WHAT YOU ARE ASKED TO DO
Reproduce the material from the line containing "Task: Click the help" up to and including the line containing "Select device 192.168.0.125", switching "help icon" to "info icon" and leaving everything else unchanged.

DATA SECTION
Begin

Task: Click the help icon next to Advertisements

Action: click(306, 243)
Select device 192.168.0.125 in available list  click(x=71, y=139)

End
Begin

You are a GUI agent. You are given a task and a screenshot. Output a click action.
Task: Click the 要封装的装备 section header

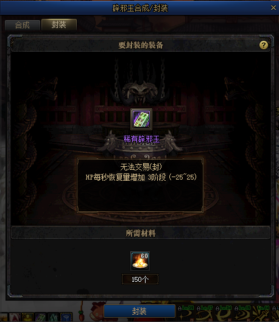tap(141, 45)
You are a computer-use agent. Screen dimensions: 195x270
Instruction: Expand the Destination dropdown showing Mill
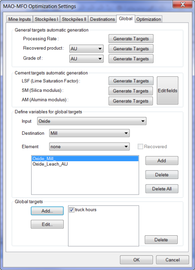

End

ANSWER BELOW
Task: Click the info icon next to Advertisements

Action: click(306, 243)
Select device 192.168.0.125 in available list  click(x=71, y=139)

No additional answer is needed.